= Work to be completed =
The goal is a clean copy of all the data below, with pictures dropped and everything else retyped exactly.

= Records supplied =
# # # #

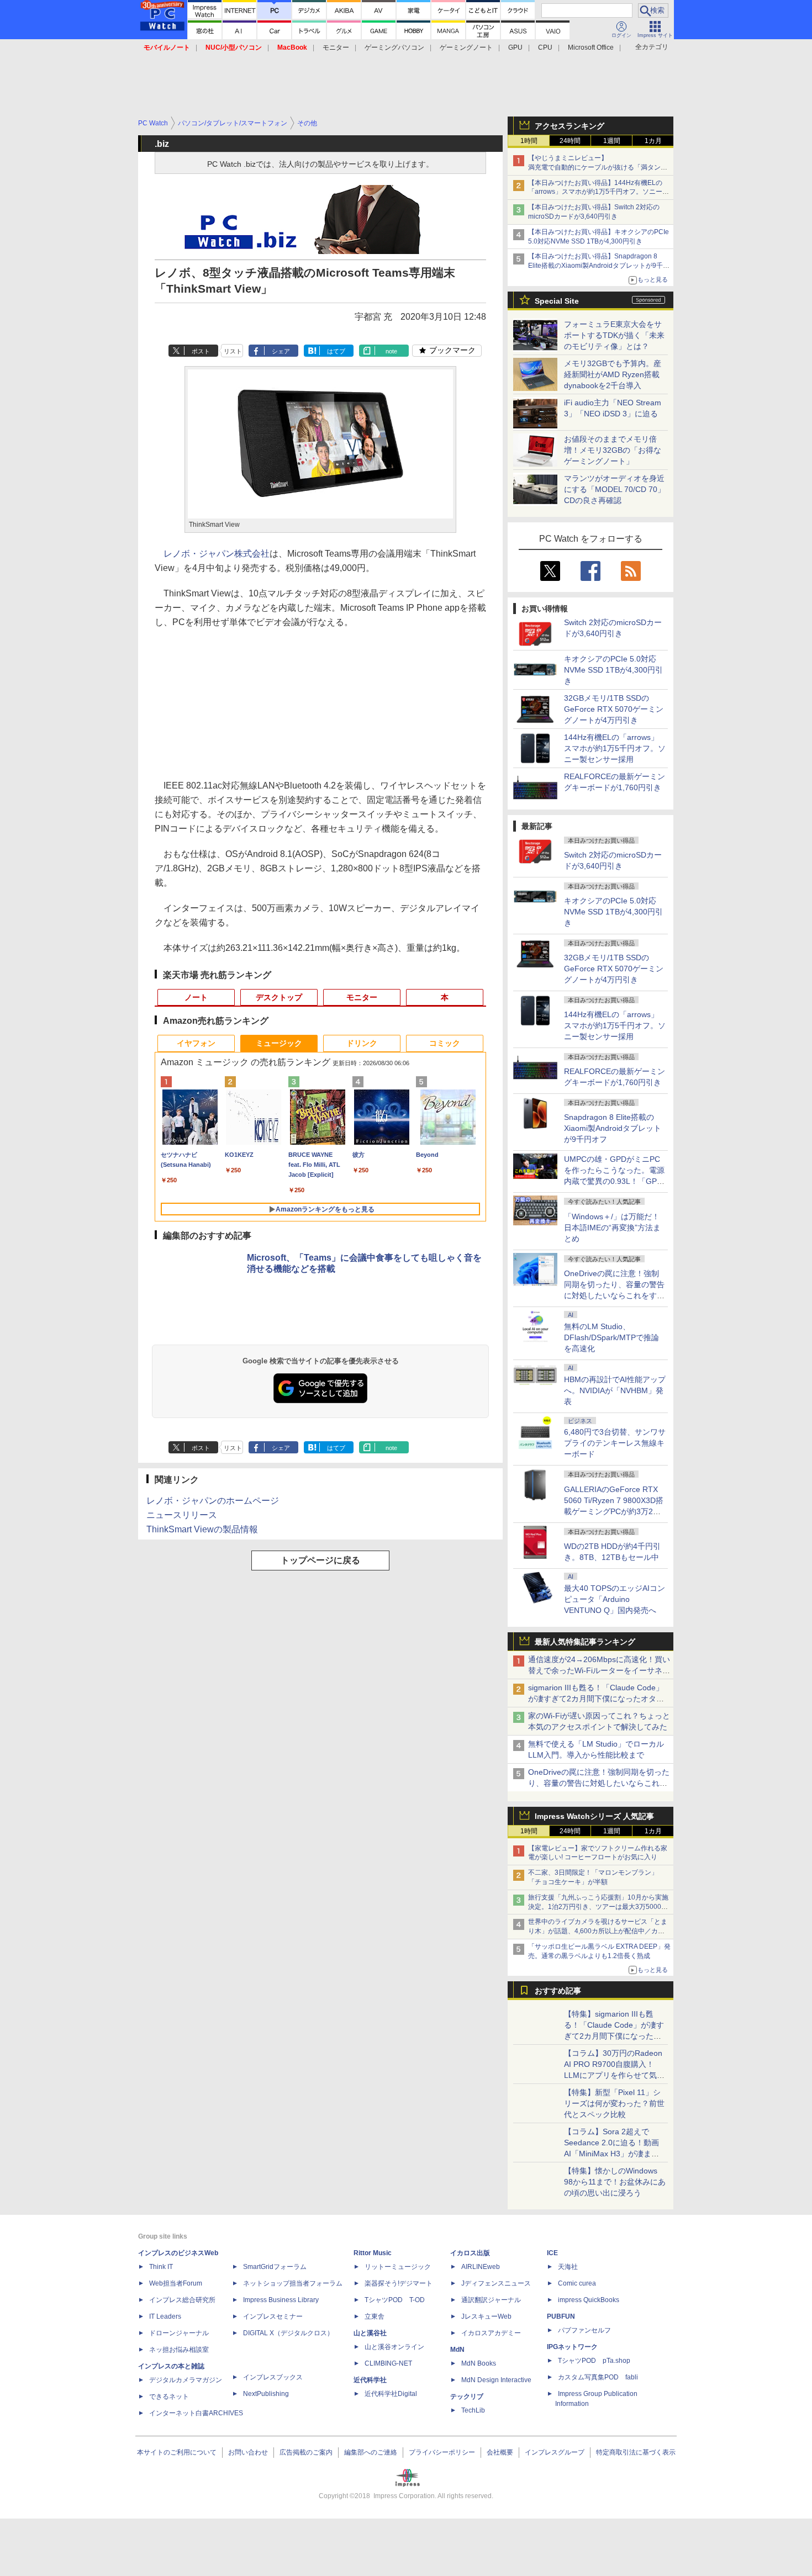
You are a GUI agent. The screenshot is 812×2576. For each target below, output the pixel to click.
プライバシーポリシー (442, 2452)
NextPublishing (266, 2394)
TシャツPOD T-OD (395, 2300)
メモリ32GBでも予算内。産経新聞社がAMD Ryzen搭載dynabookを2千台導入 (612, 374)
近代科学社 (370, 2380)
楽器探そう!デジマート (399, 2283)
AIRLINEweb (480, 2267)
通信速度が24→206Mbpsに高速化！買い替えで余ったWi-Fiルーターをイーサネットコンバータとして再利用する (599, 1670)
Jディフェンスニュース (496, 2283)
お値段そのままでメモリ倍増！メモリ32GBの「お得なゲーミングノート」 (612, 450)
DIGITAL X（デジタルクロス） (288, 2333)
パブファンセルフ (584, 2330)
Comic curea (577, 2283)
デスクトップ (279, 997)
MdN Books (478, 2363)
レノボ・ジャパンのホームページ (212, 1500)
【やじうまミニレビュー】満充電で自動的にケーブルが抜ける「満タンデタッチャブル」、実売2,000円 (597, 167)
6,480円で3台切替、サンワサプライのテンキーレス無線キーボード (615, 1442)
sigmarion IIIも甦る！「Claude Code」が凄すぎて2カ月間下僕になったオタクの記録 (596, 1698)
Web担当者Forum (175, 2283)
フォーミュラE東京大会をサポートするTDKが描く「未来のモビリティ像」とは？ (614, 335)
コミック (444, 1043)
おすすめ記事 (558, 1990)
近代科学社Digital (391, 2394)
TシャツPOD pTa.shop (594, 2361)
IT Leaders (165, 2316)
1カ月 (653, 141)
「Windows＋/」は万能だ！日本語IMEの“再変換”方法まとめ (612, 1227)
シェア (281, 351)
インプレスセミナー (273, 2316)
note (391, 351)
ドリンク (361, 1043)
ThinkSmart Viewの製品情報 (202, 1529)
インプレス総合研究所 (182, 2300)
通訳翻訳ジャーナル (491, 2300)
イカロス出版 (470, 2253)
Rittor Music (373, 2253)
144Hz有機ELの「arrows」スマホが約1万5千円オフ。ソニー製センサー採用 (615, 748)
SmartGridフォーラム (275, 2267)
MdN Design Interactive (496, 2380)
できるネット (169, 2396)
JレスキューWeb (486, 2316)
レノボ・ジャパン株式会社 (217, 553)
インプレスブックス (273, 2377)
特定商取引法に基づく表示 (636, 2452)
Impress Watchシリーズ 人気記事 (594, 1816)
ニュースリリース (181, 1515)
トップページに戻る (320, 1560)
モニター (336, 47)
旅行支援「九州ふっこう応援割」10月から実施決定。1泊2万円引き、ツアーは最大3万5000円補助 (598, 1906)
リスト (233, 351)
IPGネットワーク (572, 2347)
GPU (515, 47)
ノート (196, 997)
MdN (457, 2349)
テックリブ (466, 2396)
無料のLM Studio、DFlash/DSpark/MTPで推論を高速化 (611, 1337)
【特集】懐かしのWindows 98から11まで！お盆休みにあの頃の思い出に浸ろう (615, 2181)
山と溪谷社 (370, 2333)
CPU (545, 47)
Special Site (557, 301)
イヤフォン (196, 1043)
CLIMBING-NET (388, 2363)
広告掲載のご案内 (306, 2452)
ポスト (201, 351)
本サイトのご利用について (177, 2452)
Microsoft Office (591, 47)
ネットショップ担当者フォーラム (292, 2283)
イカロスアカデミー (491, 2333)
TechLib (473, 2410)
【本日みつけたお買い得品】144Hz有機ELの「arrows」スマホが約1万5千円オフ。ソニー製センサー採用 (598, 192)
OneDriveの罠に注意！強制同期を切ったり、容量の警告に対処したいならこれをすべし (598, 1783)
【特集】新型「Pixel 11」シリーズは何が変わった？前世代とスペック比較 (614, 2103)
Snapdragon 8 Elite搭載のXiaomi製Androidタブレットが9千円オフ (612, 1128)
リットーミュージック (398, 2267)
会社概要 (500, 2452)
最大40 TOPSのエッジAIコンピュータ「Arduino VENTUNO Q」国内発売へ (614, 1599)
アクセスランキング (569, 125)
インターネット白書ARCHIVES (196, 2413)
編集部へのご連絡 (370, 2452)
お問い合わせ (248, 2452)
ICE (552, 2253)
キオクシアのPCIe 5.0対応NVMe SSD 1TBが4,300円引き (613, 669)
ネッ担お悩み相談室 (179, 2349)
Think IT (161, 2267)
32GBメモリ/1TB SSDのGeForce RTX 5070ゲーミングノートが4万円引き (613, 709)
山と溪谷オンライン (394, 2347)
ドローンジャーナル (179, 2333)
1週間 (611, 141)
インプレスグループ (554, 2452)
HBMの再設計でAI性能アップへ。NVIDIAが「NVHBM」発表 (615, 1390)
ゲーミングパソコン (394, 47)
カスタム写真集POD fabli (598, 2377)
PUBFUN (561, 2316)
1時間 (528, 141)
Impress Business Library (281, 2300)
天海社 (568, 2267)
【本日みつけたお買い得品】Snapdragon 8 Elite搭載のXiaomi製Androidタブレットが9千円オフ (598, 265)
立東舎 (374, 2316)
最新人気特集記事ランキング (585, 1641)
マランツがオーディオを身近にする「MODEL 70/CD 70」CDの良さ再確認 (614, 489)
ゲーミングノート (466, 47)
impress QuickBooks (588, 2300)
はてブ (336, 351)
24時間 (570, 141)
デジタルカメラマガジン (185, 2380)
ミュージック (279, 1043)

# # # #

= Written solution =
You are a GUI agent. The screenshot is 812×2576. For each target below, output the pixel to click.
プライバシーポリシー (442, 2452)
NextPublishing (266, 2394)
TシャツPOD T-OD (395, 2300)
メモリ32GBでも予算内。産経新聞社がAMD Ryzen搭載dynabookを2千台導入 (612, 374)
近代科学社 (370, 2380)
楽器探そう!デジマート (399, 2283)
AIRLINEweb (480, 2267)
通信速度が24→206Mbpsに高速化！買い替えで余ったWi-Fiルーターをイーサネットコンバータとして再利用する (599, 1670)
Jディフェンスニュース (496, 2283)
お値段そのままでメモリ倍増！メモリ32GBの「お得なゲーミングノート」 (612, 450)
DIGITAL X（デジタルクロス） (288, 2333)
パブファンセルフ (584, 2330)
Comic curea (577, 2283)
デスクトップ (279, 997)
MdN Books (478, 2363)
レノボ・ジャパンのホームページ (212, 1500)
【やじうまミニレビュー】満充電で自動的にケーブルが抜ける「満タンデタッチャブル」、実売2,000円 (597, 167)
6,480円で3台切替、サンワサプライのテンキーレス無線キーボード (615, 1442)
sigmarion IIIも甦る！「Claude Code」が凄すぎて2カ月間下僕になったオタクの記録 (596, 1698)
Web担当者Forum (175, 2283)
フォーミュラE東京大会をサポートするTDKが描く「未来のモビリティ像」とは？ (614, 335)
コミック (444, 1043)
おすすめ記事 (558, 1990)
近代科学社Digital (391, 2394)
TシャツPOD pTa.shop (594, 2361)
IT Leaders (165, 2316)
1カ月 (653, 141)
「Windows＋/」は万能だ！日本語IMEの“再変換”方法まとめ (612, 1227)
シェア (281, 351)
インプレスセミナー (273, 2316)
note (391, 351)
ドリンク (361, 1043)
ThinkSmart Viewの製品情報 (202, 1529)
インプレス総合研究所 (182, 2300)
通訳翻訳ジャーナル (491, 2300)
イカロス出版 (470, 2253)
Rittor Music (373, 2253)
144Hz有機ELの「arrows」スマホが約1万5千円オフ。ソニー製センサー採用 (615, 748)
SmartGridフォーラム (275, 2267)
MdN Design Interactive (496, 2380)
できるネット (169, 2396)
JレスキューWeb (486, 2316)
レノボ・ジャパン株式会社 (217, 553)
インプレスブックス (273, 2377)
特定商取引法に基づく表示 (636, 2452)
Impress Watchシリーズ 人気記事 (594, 1816)
ニュースリリース (181, 1515)
トップページに戻る (320, 1560)
モニター (336, 47)
旅行支援「九州ふっこう応援割」10月から実施決定。1泊2万円引き、ツアーは最大3万5000円補助 (598, 1906)
リスト (233, 351)
IPGネットワーク (572, 2347)
GPU (515, 47)
ノート (196, 997)
MdN (457, 2349)
テックリブ (466, 2396)
無料のLM Studio、DFlash/DSpark/MTPで推論を高速化 (611, 1337)
【特集】懐かしのWindows 98から11まで！お盆休みにあの頃の思い出に浸ろう (615, 2181)
山と溪谷社 (370, 2333)
CPU (545, 47)
Special Site (557, 301)
イヤフォン (196, 1043)
CLIMBING-NET (388, 2363)
広告掲載のご案内 (306, 2452)
ポスト (201, 351)
本サイトのご利用について (177, 2452)
Microsoft Office (591, 47)
ネットショップ担当者フォーラム (292, 2283)
イカロスアカデミー (491, 2333)
TechLib (473, 2410)
【本日みつけたお買い得品】144Hz有機ELの「arrows」スマホが約1万5千円オフ。ソニー製センサー採用 (598, 192)
OneDriveの罠に注意！強制同期を切ったり、容量の警告に対処したいならこれをすべし (598, 1783)
【特集】新型「Pixel 11」シリーズは何が変わった？前世代とスペック比較 (614, 2103)
Snapdragon 8 Elite搭載のXiaomi製Androidタブレットが9千円オフ (612, 1128)
リットーミュージック (398, 2267)
会社概要 (500, 2452)
最大40 TOPSのエッジAIコンピュータ「Arduino VENTUNO Q」国内発売へ (614, 1599)
アクセスランキング (569, 125)
インターネット白書ARCHIVES (196, 2413)
編集部へのご連絡 (370, 2452)
お問い合わせ (248, 2452)
ICE (552, 2253)
キオクシアのPCIe 5.0対応NVMe SSD 1TBが4,300円引き (613, 669)
ネッ担お悩み相談室 (179, 2349)
Think IT (161, 2267)
32GBメモリ/1TB SSDのGeForce RTX 5070ゲーミングノートが4万円引き (613, 709)
山と溪谷オンライン (394, 2347)
ドローンジャーナル (179, 2333)
1週間 (611, 141)
インプレスグループ (554, 2452)
HBMの再設計でAI性能アップへ。NVIDIAが「NVHBM」発表 (615, 1390)
ゲーミングパソコン (394, 47)
カスタム写真集POD fabli (598, 2377)
PUBFUN (561, 2316)
1時間 (528, 141)
Impress Business Library (281, 2300)
天海社 (568, 2267)
【本日みつけたお買い得品】Snapdragon 8 Elite搭載のXiaomi製Androidタブレットが9千円オフ (598, 265)
立東舎 (374, 2316)
最新人気特集記事ランキング (585, 1641)
マランツがオーディオを身近にする「MODEL 70/CD 70」CDの良さ再確認 (614, 489)
ゲーミングノート (466, 47)
impress QuickBooks (588, 2300)
はてブ (336, 351)
24時間 (570, 141)
デジタルカメラマガジン (185, 2380)
ミュージック (279, 1043)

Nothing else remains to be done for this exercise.